A picture of me getting excited about elastic collisions at Senior Camp while Jordan watches me fail to shoot the pool ball in the pocket.

To find the new magnitude and direction of the balls’ velocities, we would need their angles of separation, which we could then use to componentize both balls in to their respective x- and y-velocity components. Assuming we have all of the necessary information and assuming that we are able to find the resultant vector of each ball’s velocities, we can observe conservation of momentum and kinetic energy in elastic collisions through the following relationships. Because both balls have the same mass and because ball 2 is initially stationary, the conservation of momentum equation (M1V1i + M2V2i = M1V1f + M2V2f) simplifies to V1i = V1f + V2f. Similarly, the conservation of kinetic energy equation (1/2M1V1^2i = 1/2M1V1^2f + 1/2M2V2^2f) simplifies to V1^2i = V1^2f + V2^2f.

Through the above relationships, we can see that both momentum and kinetic energy are conserved in pool (and all other examples of elastic collisions for that matter). Undoubtedly, Senior Camp would have been a much better experience if I had already known how to calculate the velocities of the pool balls. Oh well, at least I know what I’m going to do the next time I play pool.

I Can Be More Powerful Than You!

A photo of me sitting at the top of the Koko Head stairs hike.

NOTE: To keep things simple, I neglected air resistance and friction in all of my calculations and explanations.

Looking up from the bottom of the Koko Head stairs.

My dad and I often hike the Koko Head stairs during free time on the weekends. For the past few weekends, I have been able to complete the 805 meter long hike in about 15 minutes (V=0.89m/s) while my dad has been able to complete it in about 20 minutes (V=0.67m/s). At the top of the hike, our total work done can be calculated by W=KE+PE. Given our velocities, masses of 59kg and 82kg for me and my dad, respectively, and that the height of the mountain is 368m, our total work at the top is as follows:

My Work:

W=(0.5)(59kg)(0.89m/s)^2 + (59kg)(9.8m/s^2)(368m)

W=212800.967 J

My Dad’s Work:

W=(0.5)(82kg)(0.67m/s)^2 + (82kg)(9.8m/s^2)(368m)

W=295743.205 J

How embarrassing… My 55 year old dad does more work up a mountain than I do! Really though, this isn’t surprising. Since my dad weighs significantly more than I do, his work is going to be greater than mine at the top of the mountain because his PE will always be greater. KE, in this case, will not affect total work by much at all.

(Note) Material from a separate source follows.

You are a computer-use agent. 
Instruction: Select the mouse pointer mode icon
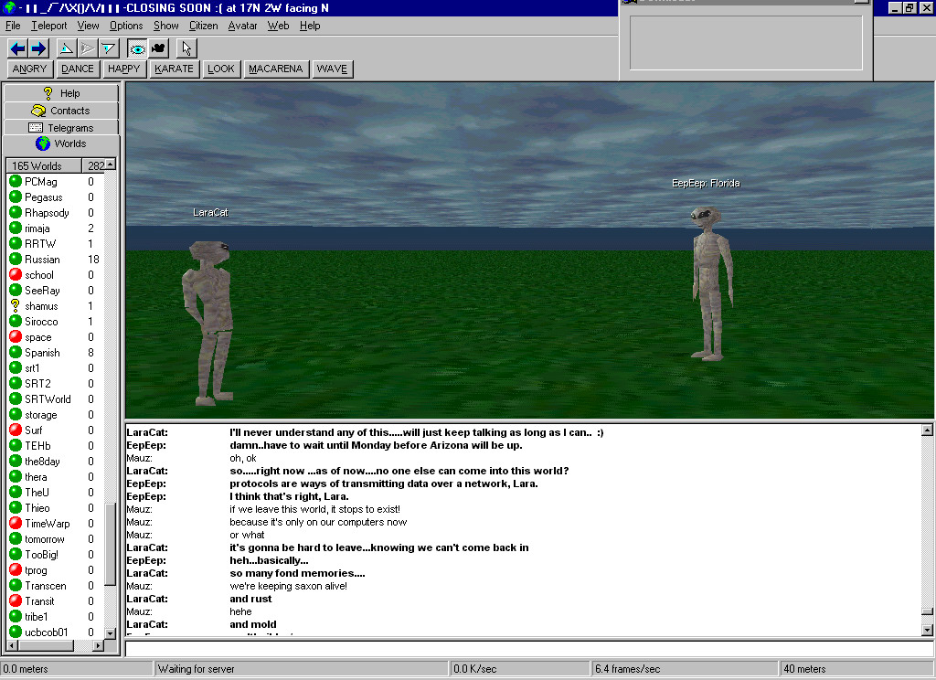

Surely, because my dad does the most work up the mountain, he has the most power too, right? Not necessarily. In this case, however, his power is actually greater than mine. Given our times of 15 minutes and 20 minutes for me and my dad, respectively, we can calculate power as P=Work/Time.

A view from the top of the Koko Head stairs.

My Power:

P=212800.967 J / 900s

P=236.45 W

My Dad’s Power:

P=295743.205 J / 1200s

P=246.45 W

As a cross country runner, I don’t know if I’m going to be able to let my dad beat me in terms of power for much longer. After all, I am only 10 watts behind him! If I were able to cut down my time the next few times I hike Koko Head stairs, I will probably be able to soon beat him in terms of power. Although his total work will be significantly larger than mine, I can, with a fast enough time, become more powerful than my dad. Who knew that hiking up Koko Head could become so technical and competitive?! Ah, the life of an athletic physics nerd.